Un crossover Volkswagen trent’anni prima della T-Cross: se c’è una 4×4 ancora più profetica della Panda, è la Golf seconda serie Country. Si distingue per la trazione integrale Syncro, l’assetto rialzato e le barre protettive. Poco più di settemila costruite fra il 1990 e il ‘91.
Erano anni così, a trazione integrale. Metti la popolarità dei rally raid, la sportività del 4×4. Mettici anche l’assunzione a status symbol delle grosse fuoristrada americane e giapponesi, che avevano cominciato ad avventurarsi nei perigliosi e infidi centri storici delle città italiane. Di fatto, persino un’utilitaria come la Panda aveva iniziato a sparare sassolini dappertutto. Però erano anche anni in cui pensare a una Golf per l’offroad era sensato come andare a funghi in mocassini Sebago, quelli con il centesimo o il penny nella mascherina. Eppure la Golf Country non era spuntata del nulla. Nel ’90 erano già stati costruiti oltre sei milioni della seconda serie, che l’estate dell’anno successivo sarebbe giunta al termine del suo ciclo industriale. Per quanto razionali e ad angolo retto, persino i tedeschi si sentivano liberi di sperimentare su una macchina che aveva detto tutto, dopo aver introdotto il catalizzatore nell’85, il servosterzo e l’ABS nell’86 e la trazione integrale Syncro sulla GTI 16 valvole dell’88. Beh, forse aveva detto quasi tutto.
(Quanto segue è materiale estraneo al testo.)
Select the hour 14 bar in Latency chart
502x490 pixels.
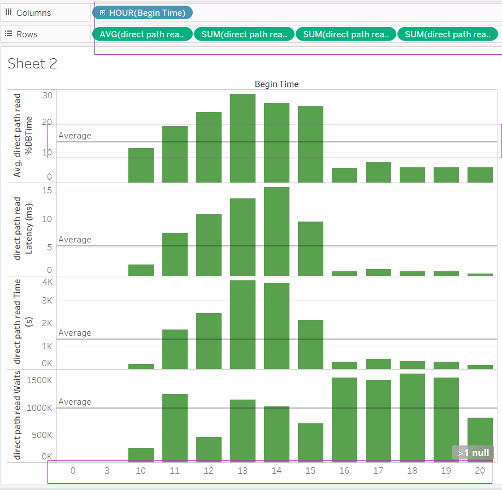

Dalla Montana alla Country. Nel 1989 la Volkswagen aveva esposto al Salone di Ginevra il prototipo Montana, una Golf tuttoterreno dotata della trazione integrale Syncro. Era stata messa a punto pochi anni prima dalla Steyr-Puch, la stessa azienda che aveva spedito la Panda sia nelle rimesse dei contadini, sia davanti alle ville dei radical-chic. Di tipo viscous traction, il Syncro della VW Golf distribuiva la coppia sulle quattro ruote motrici attraverso un circuito idraulico di liquido a viscosità variabile. La trazione privilegiava quasi sempre l’asse anteriore, per essere ripartita al cinquanta per cento sul posteriore quando i sensori rilevavano uno slittamento sensibile. Fatto sta che la risposta alla Montana fu così entusiasta, che a Wolfsburg diedero semaforo verde per qualcosa di più di una carrozzeria con la decal dedicata. La Golf Country aveva le carte in regola per le strade bianche e un divertente rotolamento nel fango.
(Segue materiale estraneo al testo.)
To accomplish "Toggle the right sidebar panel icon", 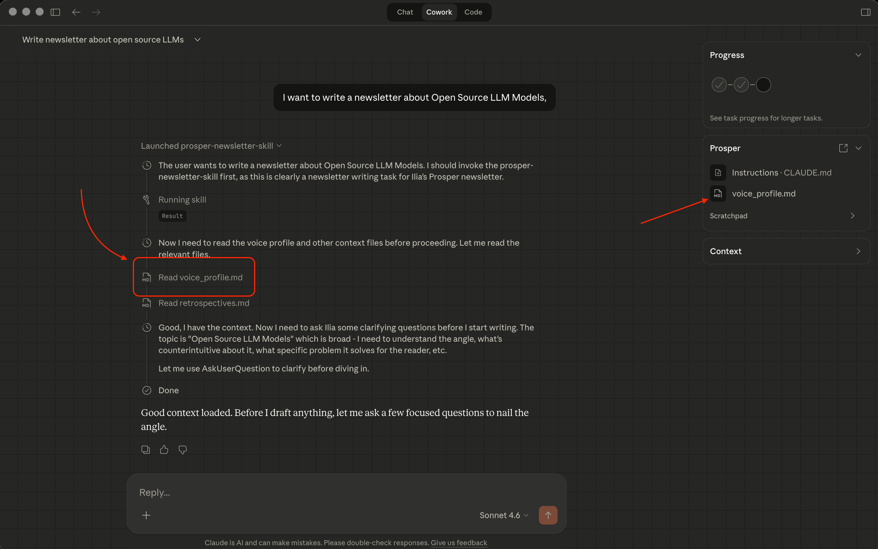I will 865,12.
Crossover ante litteram. Il motore 1.8 da 98 cv e 141 Nm di coppia era assecondato dal cambio manuale a 5 marce con rapporti accorciati. Garantiva più corpo quando il gioco si faceva duro, pera quanto limitasse la velocità massima a 164 kmh. D’altra parte, chi ci andava a centosessanta nei boschi se non si chiamava Rohrl? A lui e ai più sportivi era comunque offerta la possibilità della Wolfsburg Edition, dotata del motore 16 valvole della GTI seconda serie. La Country era immediatamente riconoscibile per la vistosa griglia paracolpi sulla mascherina, arricchita dai fari di profondità e fendinebbia; per l’assetto rialzato da 12 a 17,8 cm e la slitta protettiva sotto al motore. Lo spettacolo, un po’ straniante, era assicurato dalla ruota di scorta montata sul portellone posteriore, come per i fuoristrada veri. La Country fu costruita in 7.735 esemplari fino al 1991. La formula non fu più riproposta nelle versioni successive della Golf. Il fattore rarità ha reso la Country una piccola leggenda tra i fans e i collezionisti. Trovarla non è troppo difficile, ma attenzione alla manutenzione del sistema Syncro, allo stato delle sospensioni e del pavimento. Le quotazioni di Ruoteclassiche indicano una valutazione che oscilla fra i cinque, seimila euro per un esemplare in condizioni accettabili, fino a salire ai diecimila dell’olimpo A+. L’effetto-wow? Garantito.